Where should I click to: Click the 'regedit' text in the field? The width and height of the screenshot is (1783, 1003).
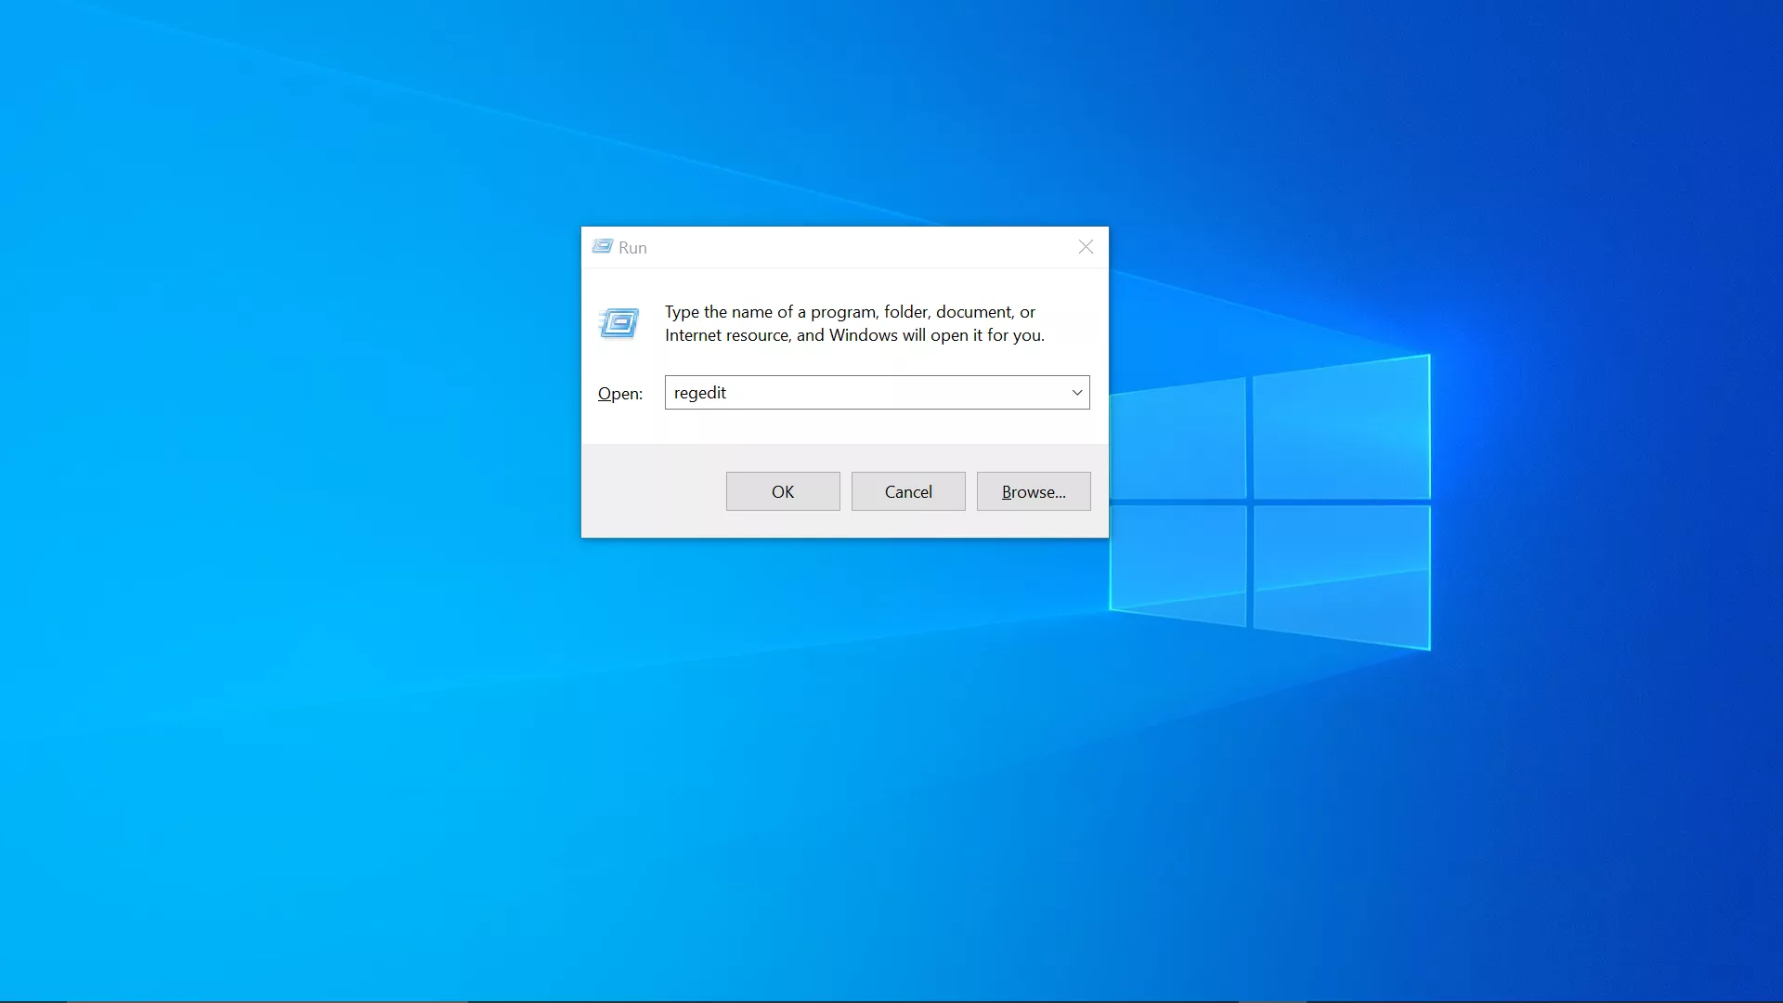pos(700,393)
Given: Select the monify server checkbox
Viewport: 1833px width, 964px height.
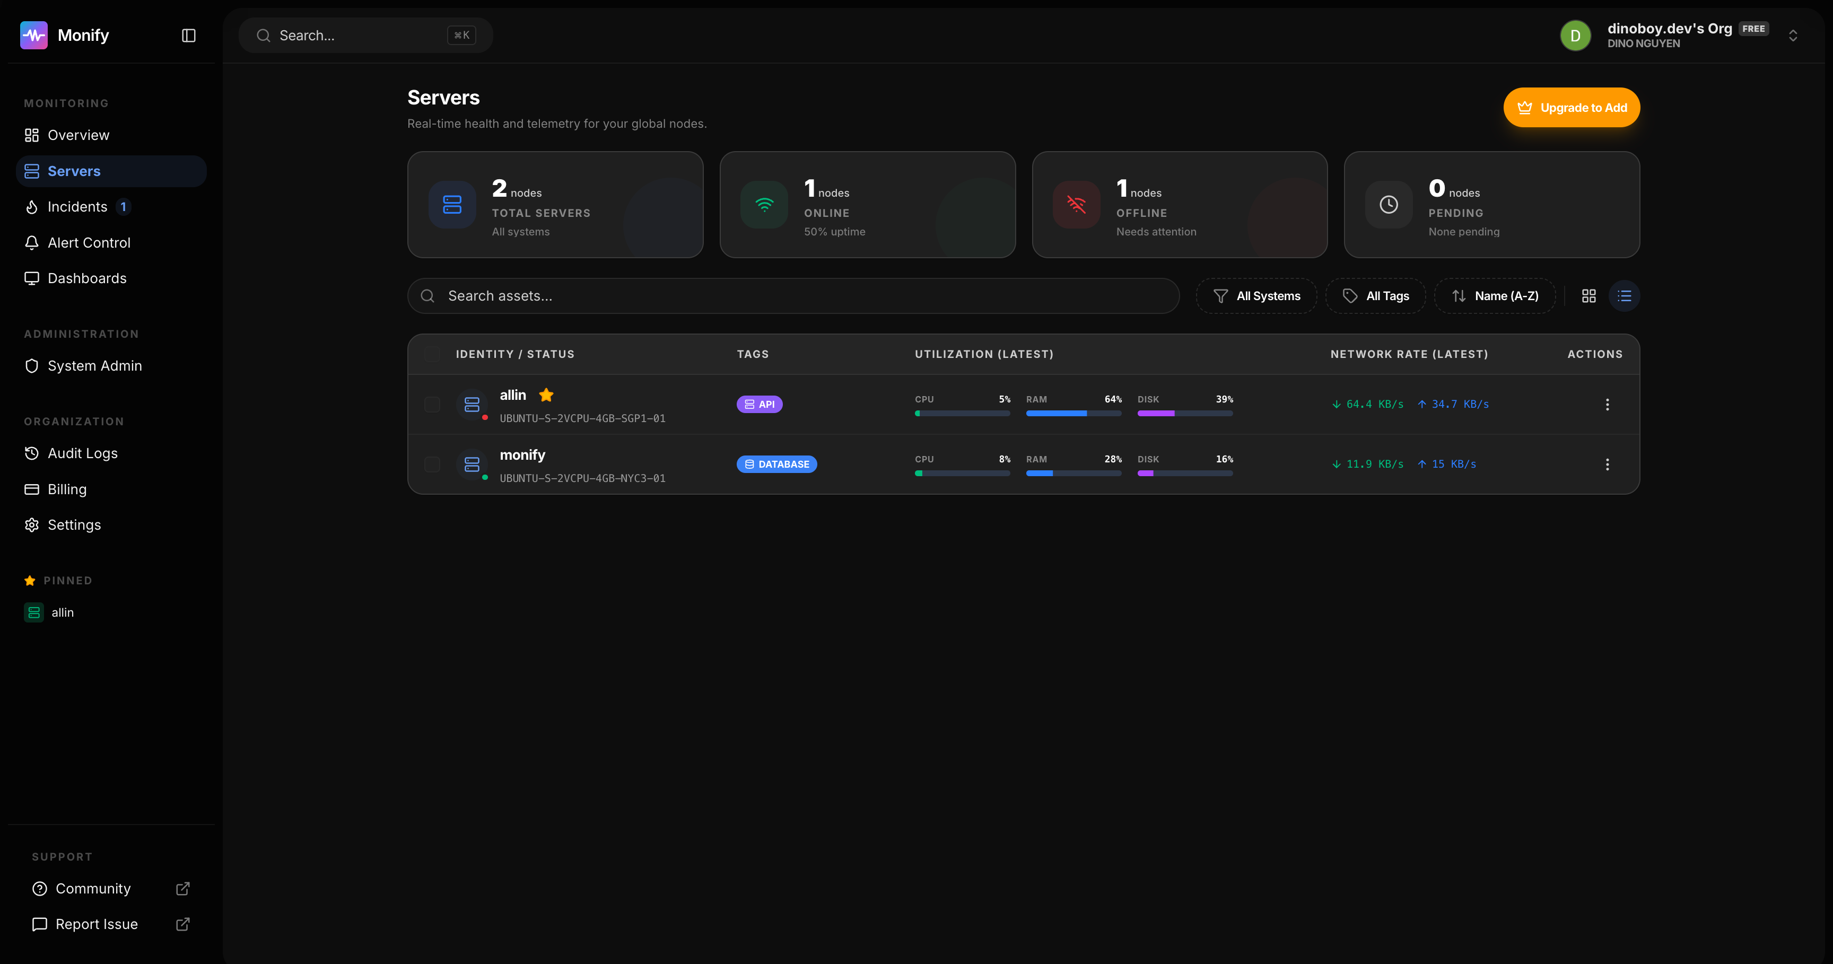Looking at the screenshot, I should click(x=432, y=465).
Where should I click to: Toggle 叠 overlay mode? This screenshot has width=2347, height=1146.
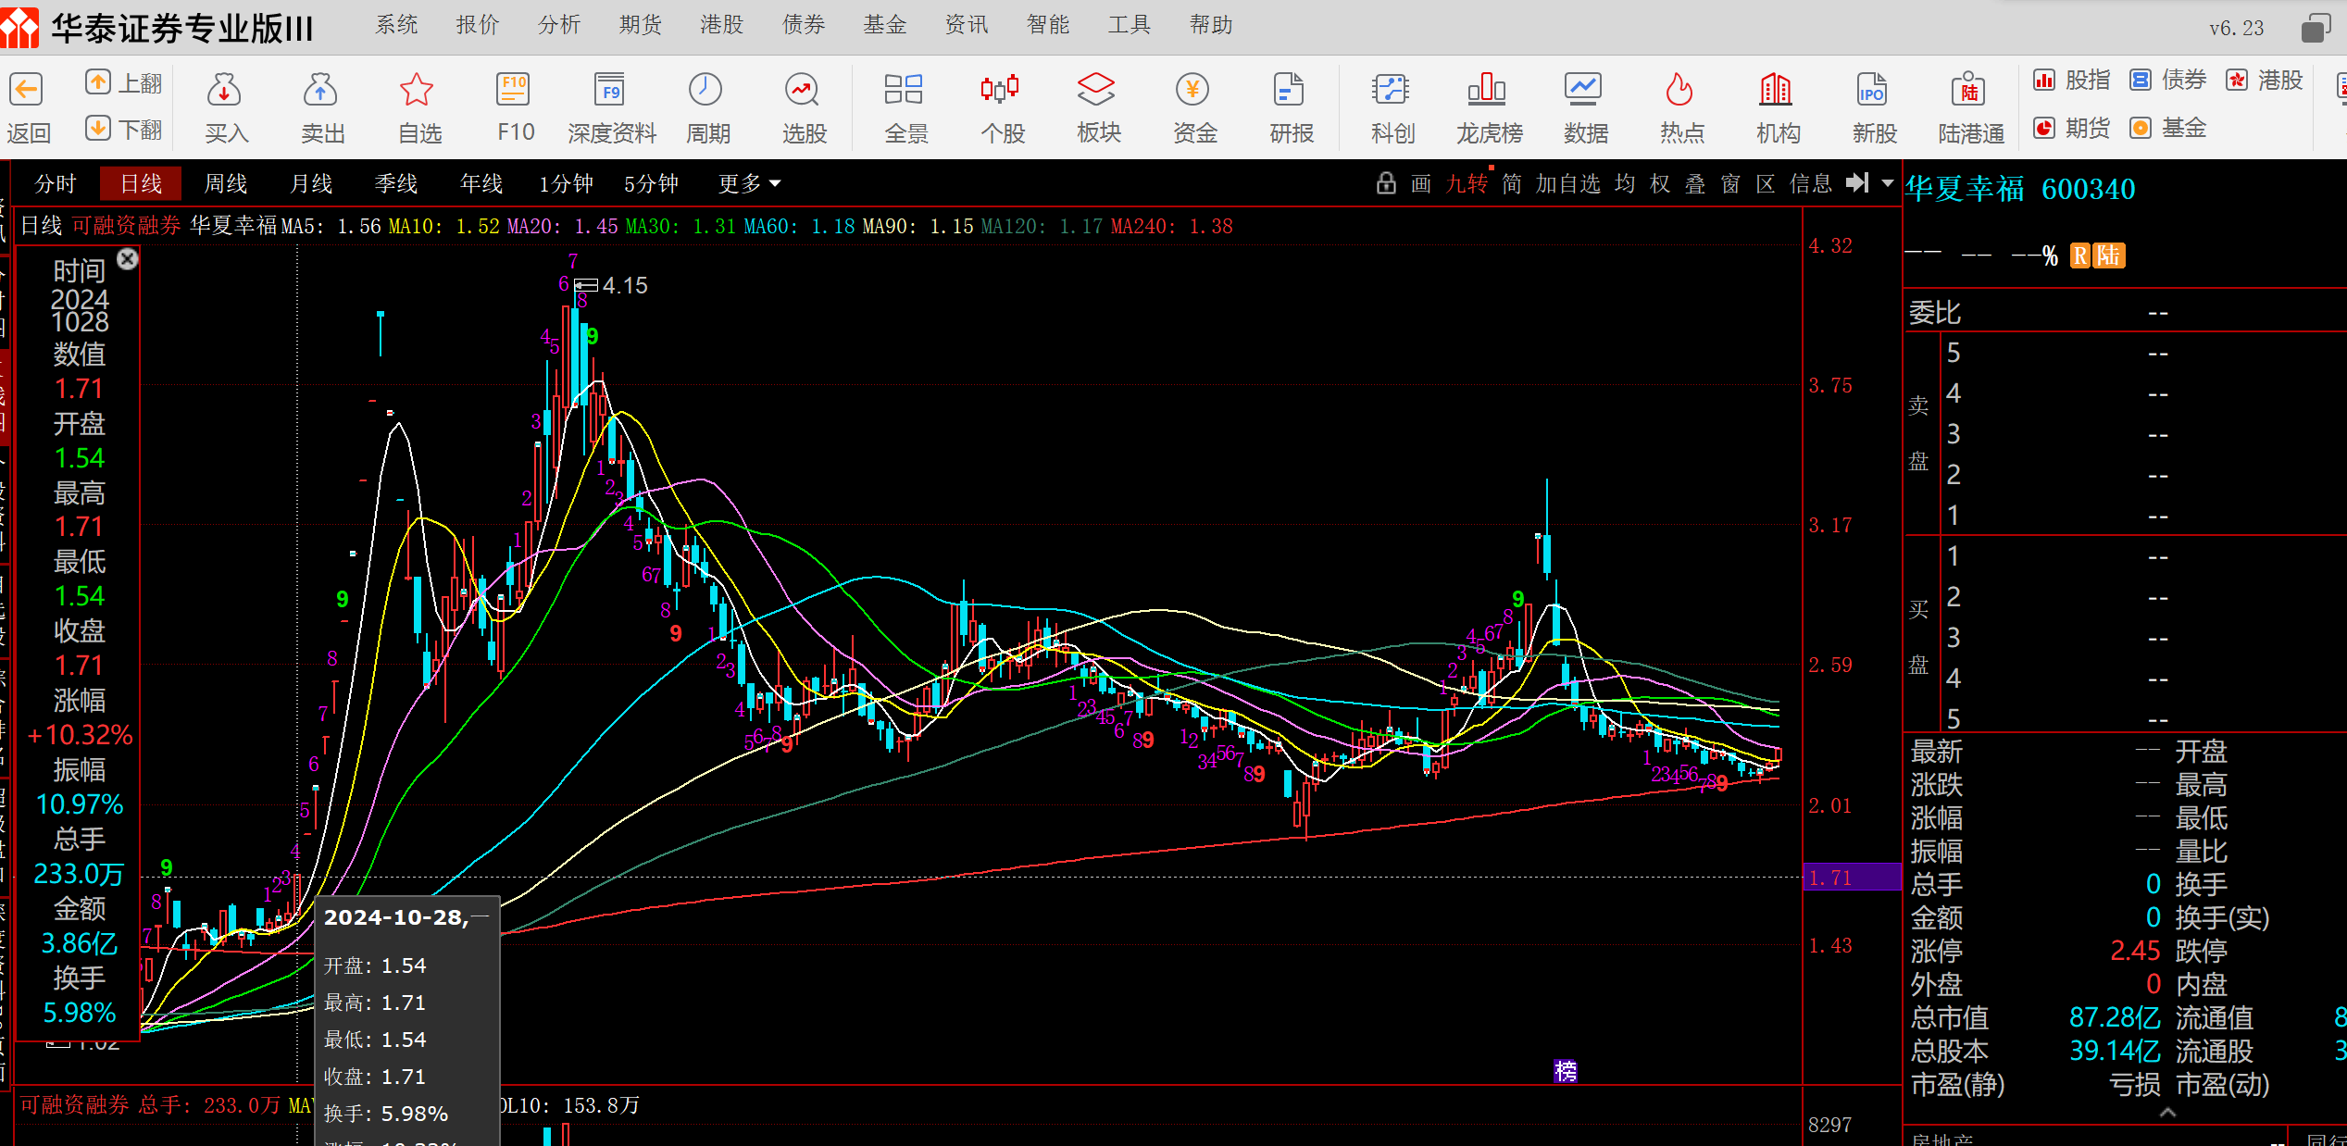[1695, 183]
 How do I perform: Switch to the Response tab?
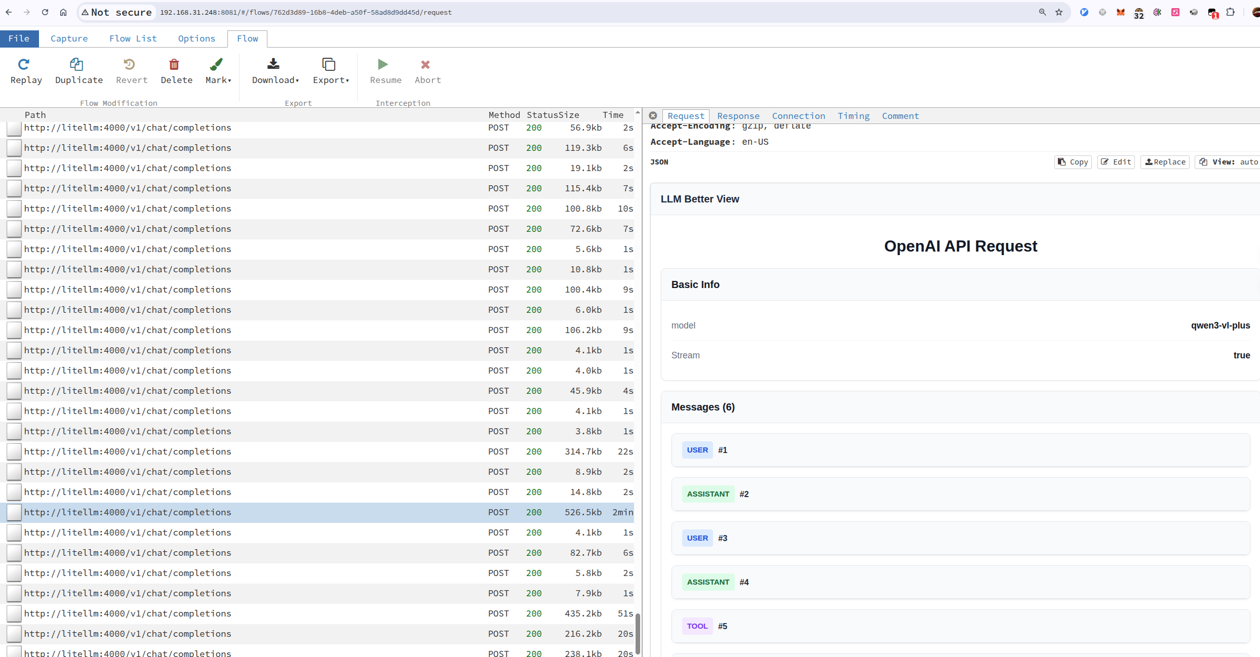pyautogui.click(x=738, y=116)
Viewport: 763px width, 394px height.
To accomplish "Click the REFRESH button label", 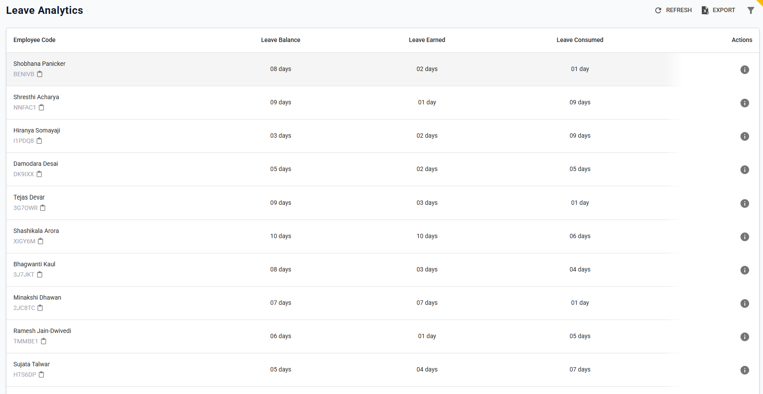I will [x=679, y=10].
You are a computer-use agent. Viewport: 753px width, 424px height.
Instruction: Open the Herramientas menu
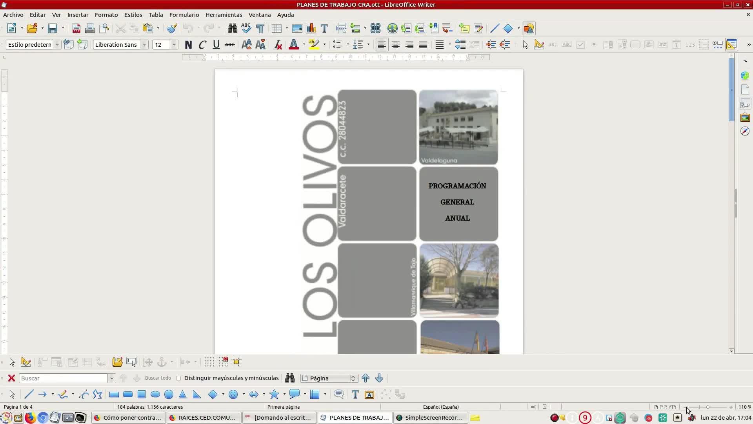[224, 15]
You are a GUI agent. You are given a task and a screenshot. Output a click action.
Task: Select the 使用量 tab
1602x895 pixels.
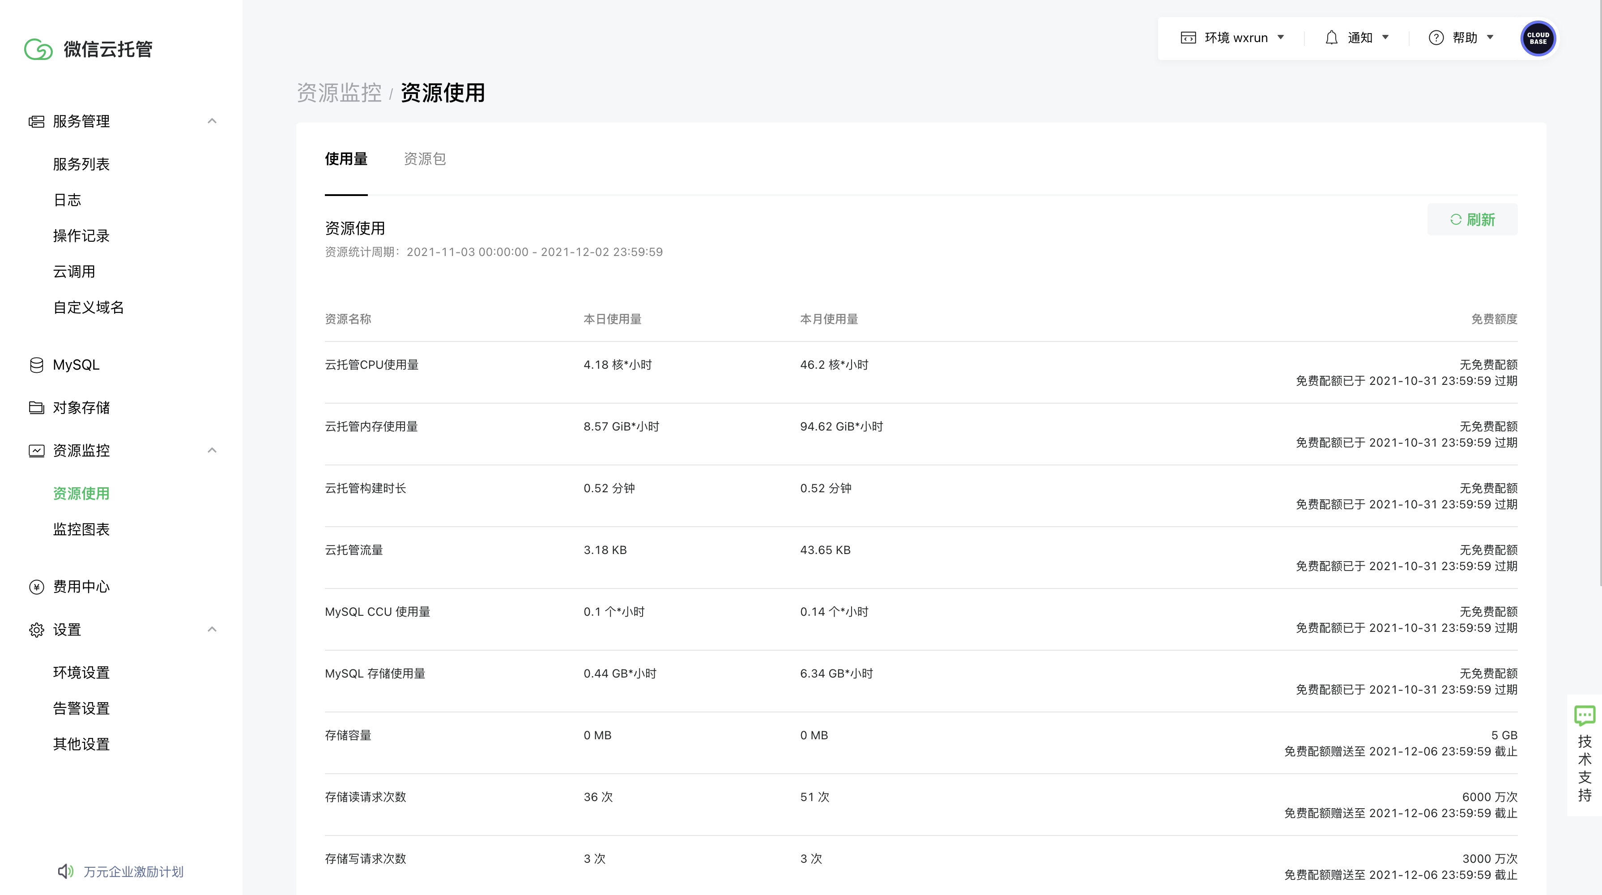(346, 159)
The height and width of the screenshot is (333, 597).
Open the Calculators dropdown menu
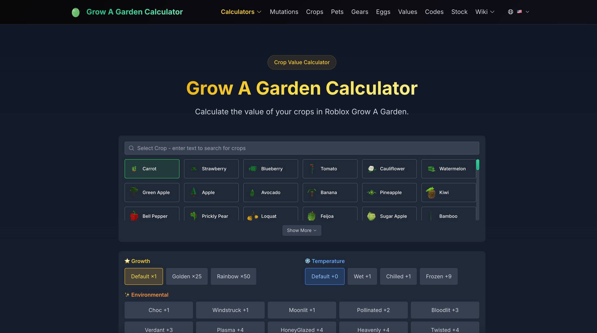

Task to carry out. In the entries, find every line holding "Select" and copy it.

Solved exercise.
Given: Select the monify server checkbox
Task: Select the 使用量 tab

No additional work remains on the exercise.